## Start Given passage

Why Direct Action is still a dud – Part 1

Greg Hunt's mum is apparently keen on carrots not sticks, but the problem with his Emission Reduction Fund White Paper is that he hasn't got enough carrots and he's abandoned the sticks.

Now you can make climate change policy pretty complicated if you want to, but Environment Minister Greg Hunt boils it down to a homely analogy of being about either carrots or sticks.

According to his mother carrots are much better than sticks at changing behaviour.

But I’m sorry to say that after reading over the White Paper for his emission reduction auction scheme, Hunt is lacking in both the carrots and sticks departments. Unless he can bolster either one or the other but ideally both, his scheme will fall well short of the government’s emission reduction target.

There’s not enough money - so there aren’t enough carrots

The arithmetic is pretty simple on this.

To meet its target as detailed in the Kyoto Mark II protocol, the government says it needs to buy 421 million tonnes of CO2 abatement between now and 2020.

The government has said it has $2.55 billion to spend over 2014-15 to 2017-18.

It has left it vague as to what it will allocate for the remaining two years. However prior to the federal election I sought clarification from Greg Hunt’s office on what the funding allocation would be for the remaining years. I was told that there was no change from the prior 2010 election policy. This set out that annual funding for years five and six would be $1.2 billion. I actually then sought to confirm the annual funding would remain at $1.2 billion and was told ‘yes’ by one of Hunt’s spokespeople.

So $2.55bn 1.2bn 1.2bn equals $4.95 billion. 

Until I hear otherwise from the government that’s the budget number you can assume is the maximum the government has to spend in the emission reduction fund.

This means the government can only afford to spend an average of $11.75 per tonne of CO2.

Now go out and talk to people engaged in developing carbon abatement projects and ask them what they could deliver for $11.75 from the government for a tonne of abatement. I can tell you from more than a decade of talking to people across sectors -- from tree planting to power generation to industrial and residential energy efficiency -- that you’d struggle to get yourself a few million tonnes of abatement, let alone 421 million tonnes. 

The two markets which probably reflect the lowest cost abatement available -- the NSW and Victorian Energy Savings Schemes -- have never traded their certificates at prices equivalent to $11.75 per tonne of CO2 or lower. And these schemes are delivering volumes of abatement of just a few million tonnes, not even close to the 421 million tonnes the government needs.

Leading carbon market analysts and brokers including Bloomberg New Energy Finance, SKM-MMA and RepuTex also confirm that the government has Buckley’s chance of reaching its target with the allocated budget.

## End Given passage

Goals>
**A.** Please condense the paragraph in the Direct Action article that begins "It has left it vague" into a shorter version that keeps its main facts.
**B.** Reproduce the Direct Action article word for word, beginning at the words "So $2.55bn 1.2bn" and stopping after "emission reduction fund.".

## Start Supplied material

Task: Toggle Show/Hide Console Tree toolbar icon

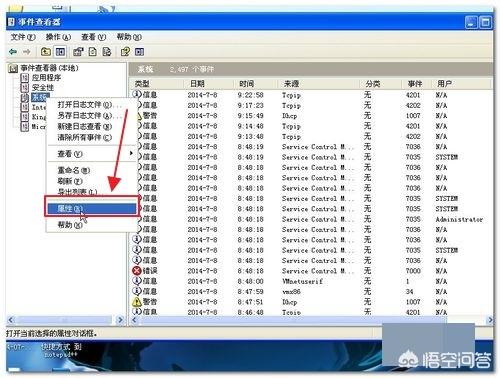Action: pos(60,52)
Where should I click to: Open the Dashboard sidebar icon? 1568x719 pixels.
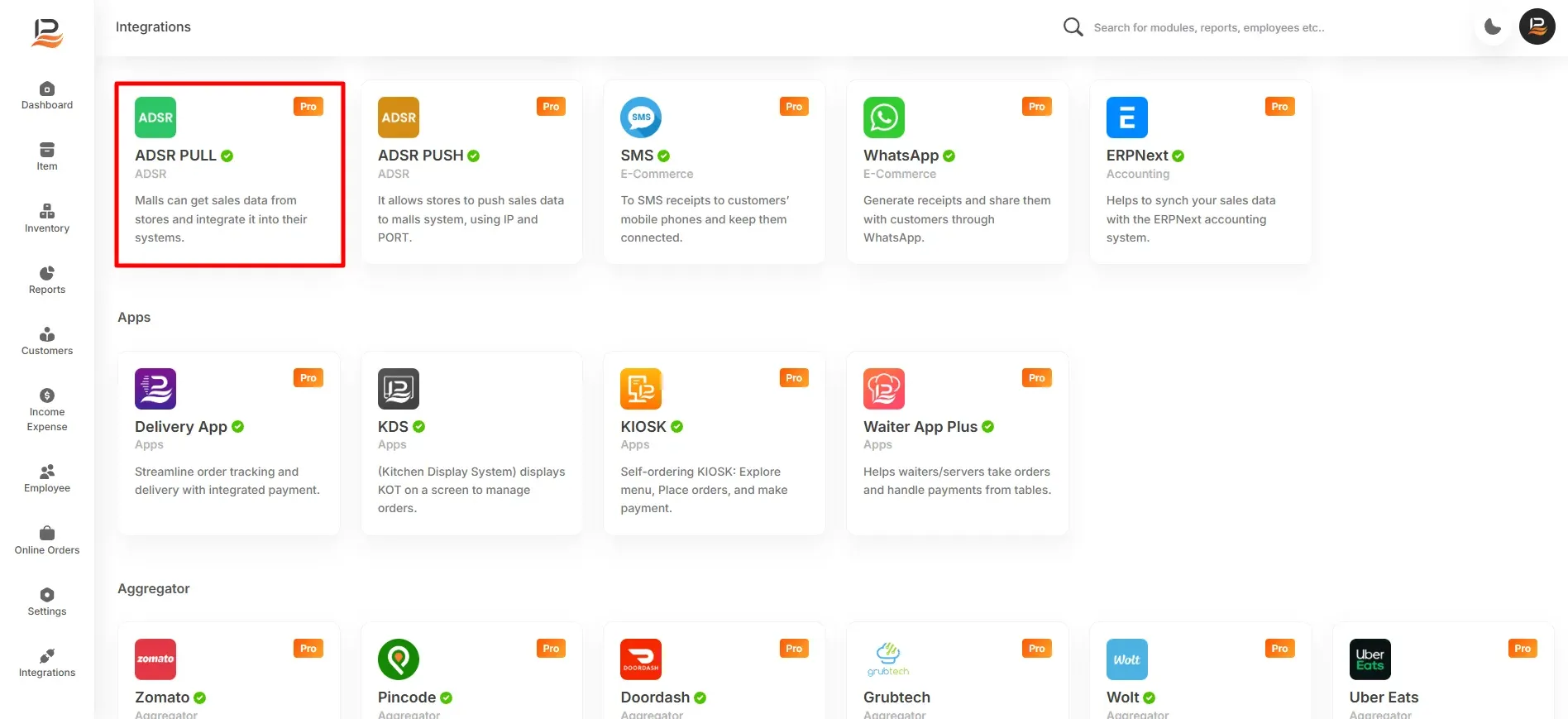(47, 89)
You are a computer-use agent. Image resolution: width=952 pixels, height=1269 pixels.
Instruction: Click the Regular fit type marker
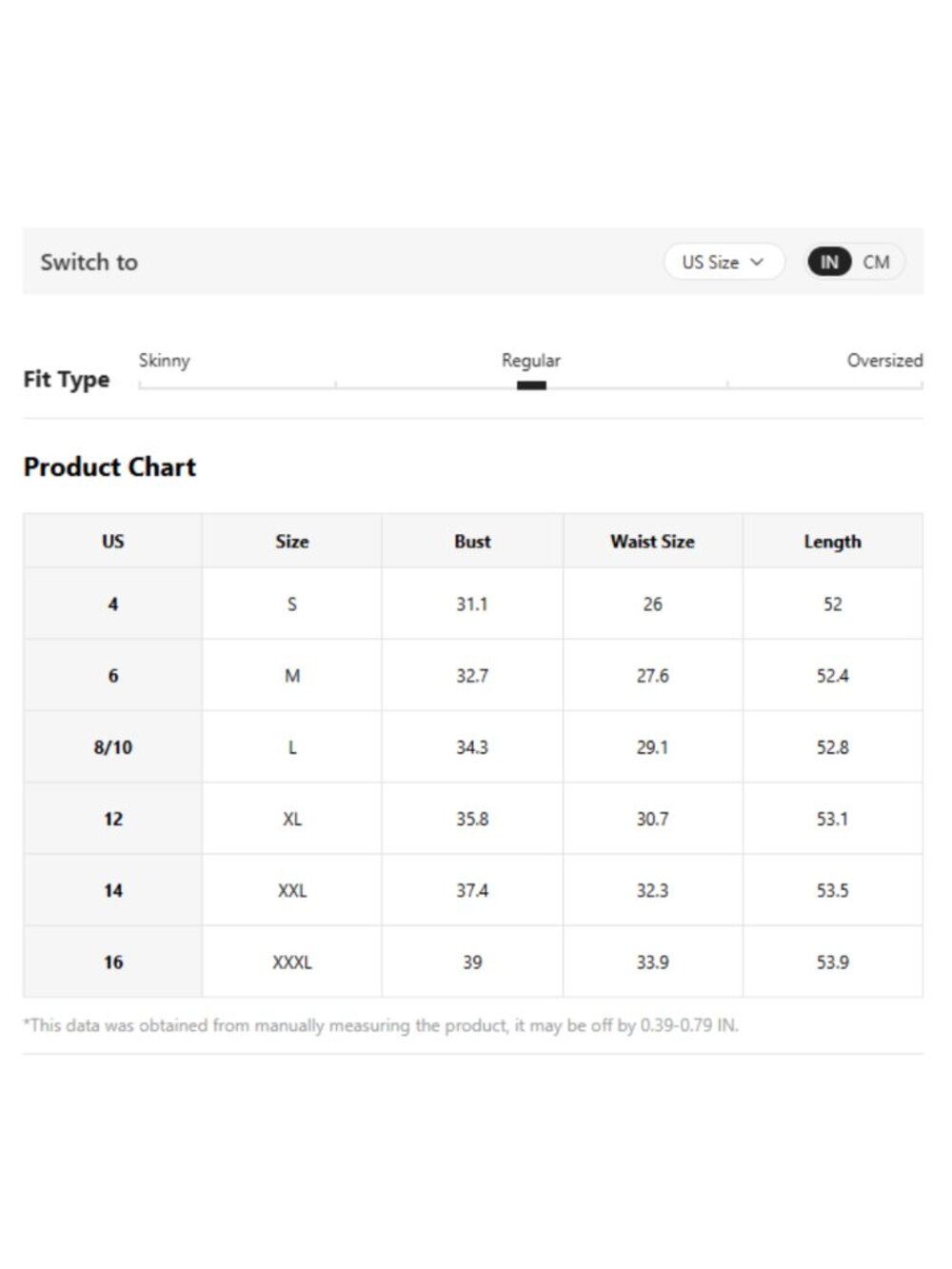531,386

## End Supplied material

Answers to the exercise>
**A.** The government has not said how much it will spend in the last two years. Before the federal election, the author asked Greg Hunt's office and was told the 2010 election policy still applied, which set funding at $1.2 billion a year for years five and six. One of Hunt's spokespeople then confirmed that the annual figure would stay at $1.2 billion.

**B.**
So $2.55bn 1.2bn 1.2bn equals $4.95 billion. 

Until I hear otherwise from the government that’s the budget number you can assume is the maximum the government has to spend in the emission reduction fund.